The Streatham-Croydon Rugby Football Club, is a rugby union club, founded in 1871, based at Frant Road, Thornton Heath, in the London Borough of Croydon, south London. Streatham-Croydon currently play in Counties Surrey 3. The club's teams play in cardinal shirts, white shorts and cardinal and white hooped socks.

==History==
Streatham's heyday was arguably during the late 1960s, and 70s, when 9 senior teams and 4 colts teams were active, combined with an extensive fixture list against top clubs such as Richmond, Bath, Sale, Saracens, London Welsh, London Irish and others. The professional era and the impact of the new RFU Courage League structure through the late 1980s, and 90s led to a decline in the size of the club as greater attention was paid to the needs of the 1st XV, and Streatham's membership struggle coincided with its drop down the National and then London leagues.

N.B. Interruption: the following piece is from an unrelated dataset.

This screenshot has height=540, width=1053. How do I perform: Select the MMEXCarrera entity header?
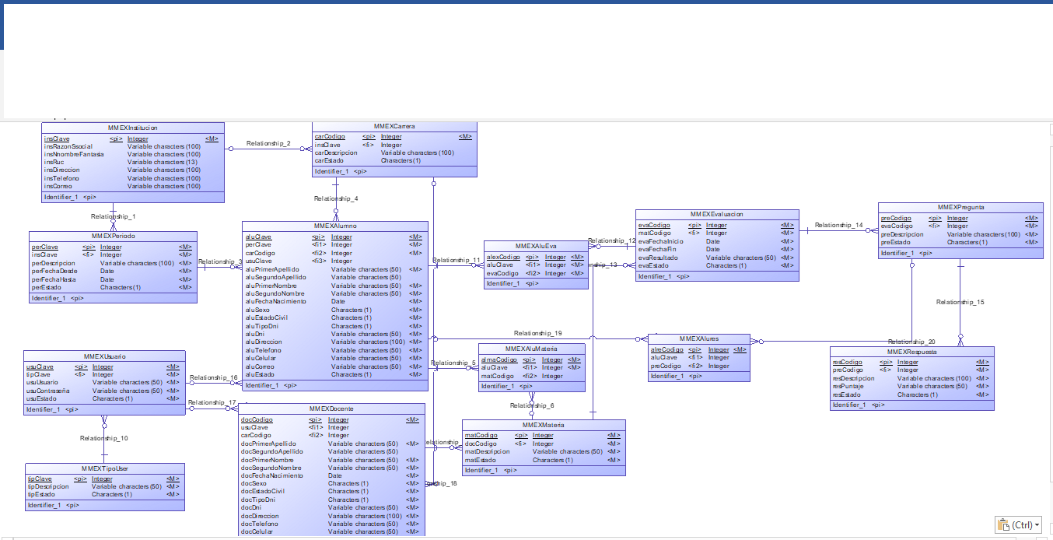393,126
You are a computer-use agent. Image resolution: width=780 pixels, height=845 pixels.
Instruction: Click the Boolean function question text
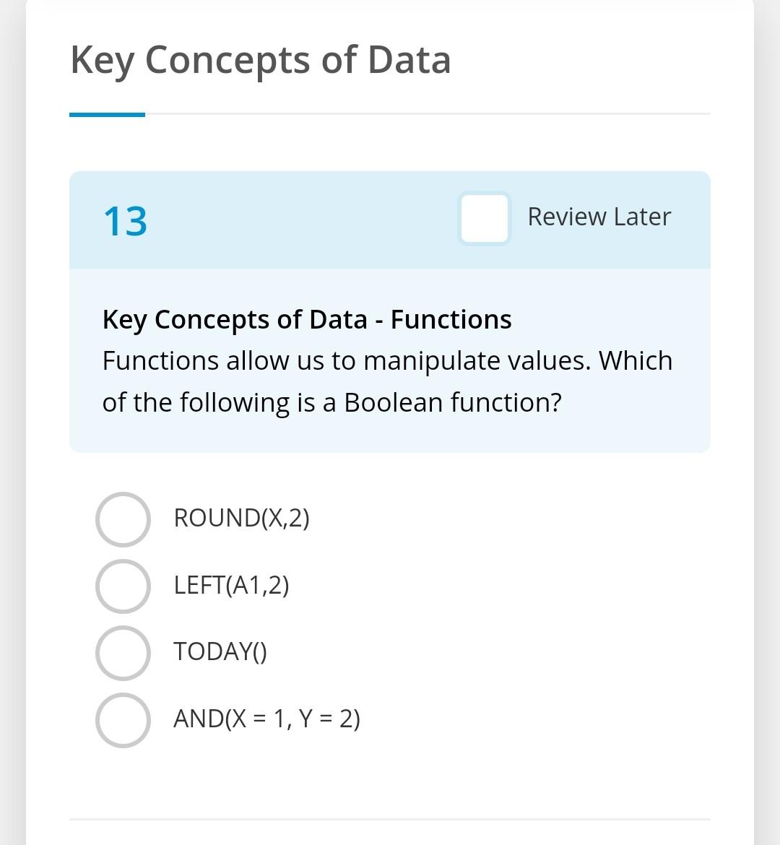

Streatham run three senior men's teams and a senior ladies' XV during the season, as well as a mini and junior rugby section, and own a private ground in Thornton Heath (close to the original pitches on Streatham Common), comprising two pitches (one floodlit) and a large clubhouse and grandstand, along with several squash courts, which are all in the process of refurbishment and renovation.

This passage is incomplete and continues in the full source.